_Lesetext:_
╭──

Irgendwann kann man da schon nervös werden. Vor allem, wenn auch ältere Ehepaare hurtig vorbeifahren, die offensichtlich gar keinen Elektroantrieb am Rad haben. Dagegen ist der Anblick von ein paar angetrunkenen Neun-Euro-Tourist*innen geradezu erholsam.
Hier die Schnösel, dort die Schluffis: Wahrscheinlich ist das alles ohnehin zu sehr in Schubladen gedacht. Womöglich sind es eigentlich die sportlichen Rentner, die mit dem Neun-Euro-Ticket in Horden auf die Insel kommen; so ein Schnäppchen lässt man sich schließlich nicht entgehen. Man könnte sie fragen. Wenn sie nicht so schnell vorbeifahren würden.
Allzu große Sorgen müssen sich Christian Lindner und Franca Lehfeldt wohl nicht machen. Zwar erfüllen ihre Hochzeitspläne (über die die Bild berichtet, und die dürfte in dem Fall ja gut informiert sein) mit Übernachtungen im 5-Sterne-Spa-Resort (ab 390 Euro pro Nacht) und Kotelett (rund 50 Euro) nun wirklich einige Schnösel-Klischees. Und es meldeten sich auch schon einige Punks, die Lindner beim Polterabend persönlich zur Trauung gratulieren wollen.

╰──

Einträge zum Auffinden von Text und Elementen:
╭──

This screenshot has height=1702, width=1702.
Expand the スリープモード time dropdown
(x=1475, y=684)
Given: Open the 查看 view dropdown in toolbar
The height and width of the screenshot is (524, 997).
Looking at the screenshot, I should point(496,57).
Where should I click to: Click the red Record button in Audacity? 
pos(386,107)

╰──
╭──

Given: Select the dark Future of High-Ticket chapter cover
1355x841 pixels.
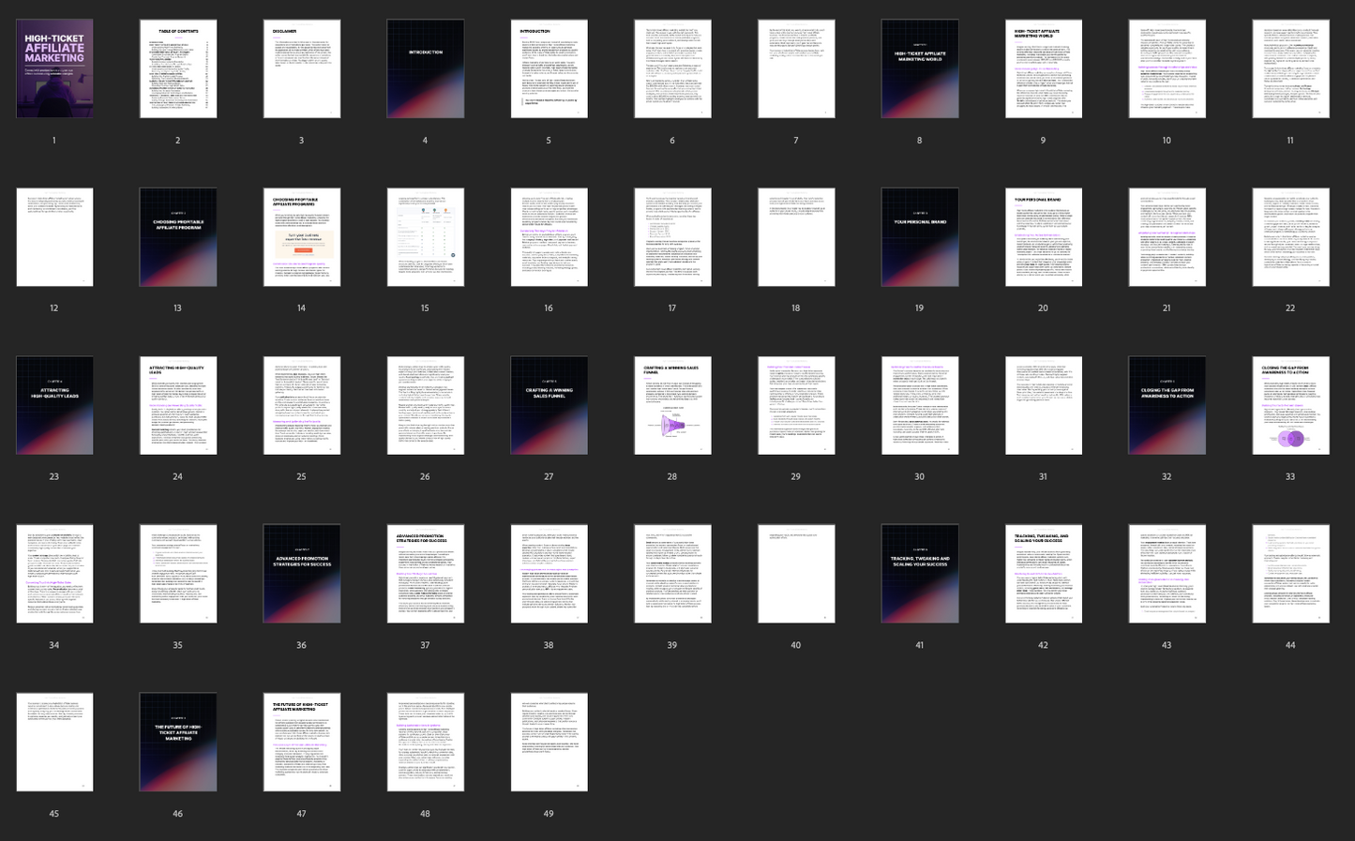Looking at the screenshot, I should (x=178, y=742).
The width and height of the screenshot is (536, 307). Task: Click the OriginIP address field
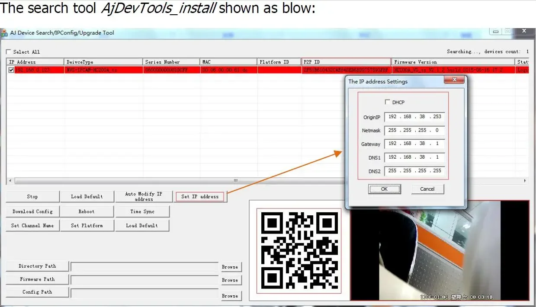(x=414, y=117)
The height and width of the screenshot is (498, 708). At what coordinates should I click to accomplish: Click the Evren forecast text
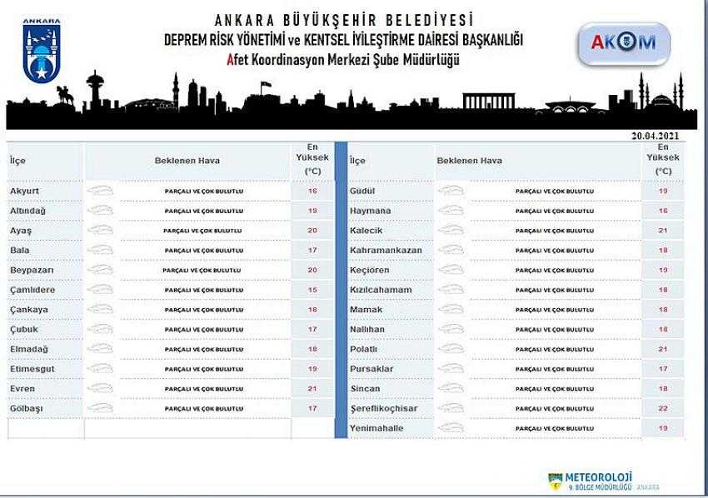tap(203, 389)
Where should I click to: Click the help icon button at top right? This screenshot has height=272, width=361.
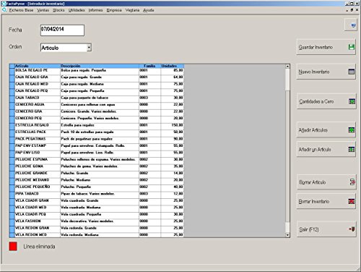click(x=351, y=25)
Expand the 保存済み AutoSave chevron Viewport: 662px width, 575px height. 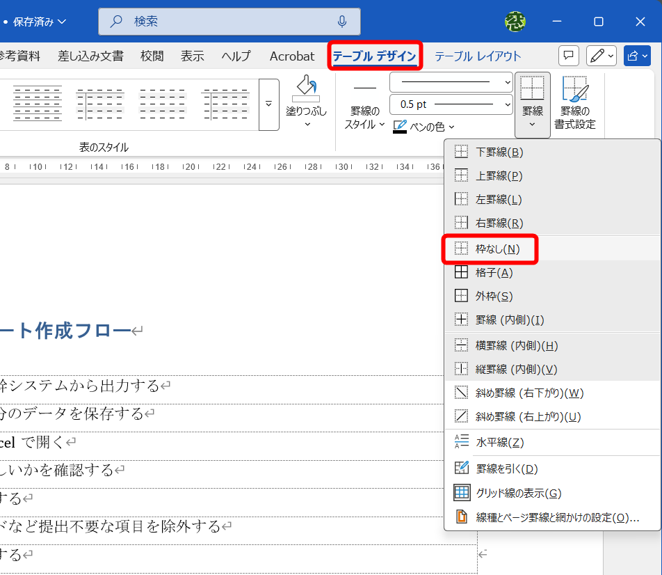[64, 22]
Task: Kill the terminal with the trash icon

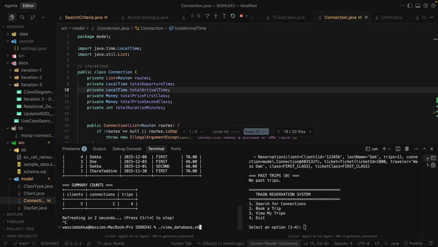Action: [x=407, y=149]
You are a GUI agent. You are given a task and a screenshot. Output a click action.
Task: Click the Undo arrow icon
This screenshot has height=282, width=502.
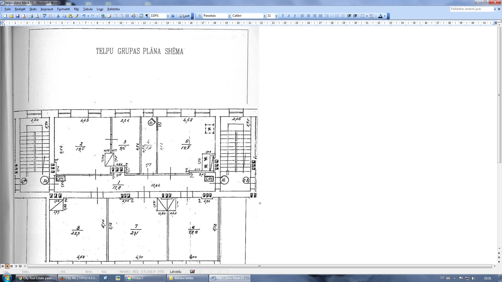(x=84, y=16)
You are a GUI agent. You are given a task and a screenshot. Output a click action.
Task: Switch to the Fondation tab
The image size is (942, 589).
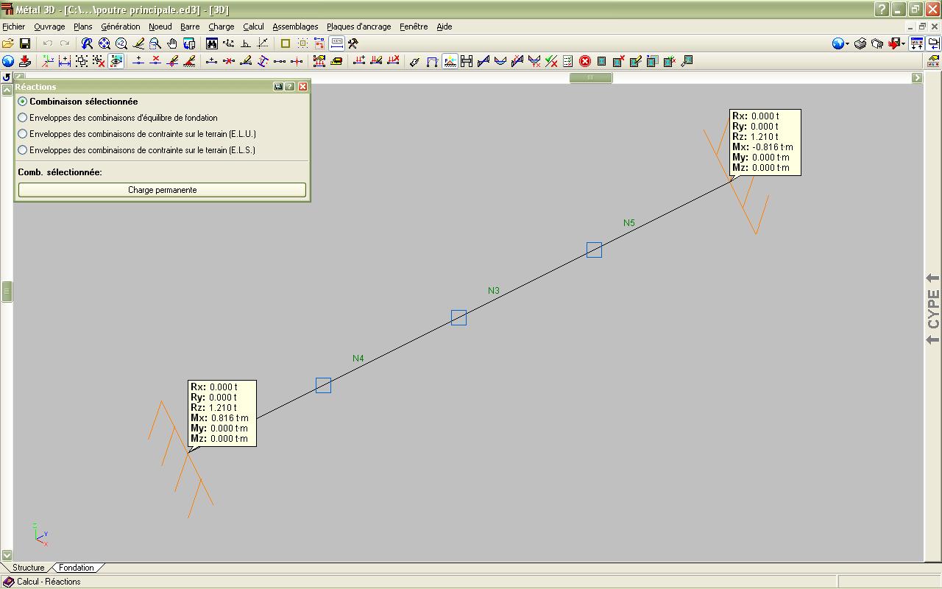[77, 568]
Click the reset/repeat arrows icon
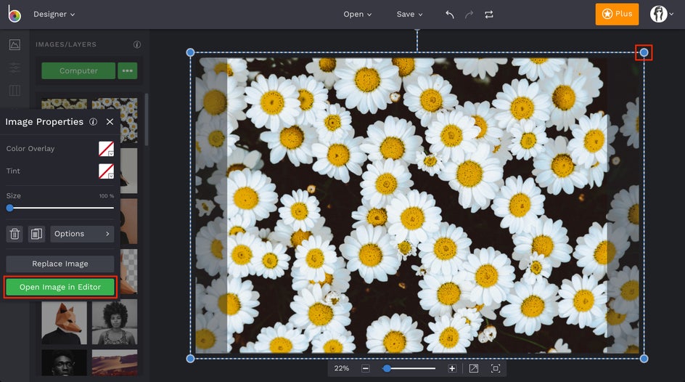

╰──

_Arbeitsauftrag 1:_
Beantworte zum Lesetext diese Fragen:
(a) Wer fährt hurtig vorbei, ohne offensichtlich einen Elektroantrieb am Rad zu haben?
(b) Welche Zeitung berichtet über die Hochzeitspläne?
(c) Ab welchem Preis pro Nacht kostet eine Übernachtung im 5-Sterne-Spa-Resort?
_Arbeitsauftrag 2:_
Schreib den Lesetext über Neun-Euro-Touristen und die Hochzeitspläne von Christian Lindner und Franca Lehfeldt nach seinem letzten Satz weiter.
Die Zeilen stehen für sich und haben mit dem Lesetext nichts zu tun.

_Antwort 1:_
(a) Ältere Ehepaare.
(b) Die Bild.
(c) Ab 390 Euro pro Nacht.

_Antwort 2:_
Aber so richtig Ernst machten die potenziellen Klassenkämpfer*innen auf Sylt bislang nicht. Schon Anfang Juli wurde zur Demo mobilisiert, angemeldet war ein Protestzug mit 100 Teilnehmer*innen vom Bahnhof bis nach Kampen, mit dem Ziel, die Insel zu „entbonzifizieren“. Es kam jedoch kaum jemand.
Am Ende spazierte ein gutes Dutzend fröhlicher Gestalten einfach eine Runde durch Westerland.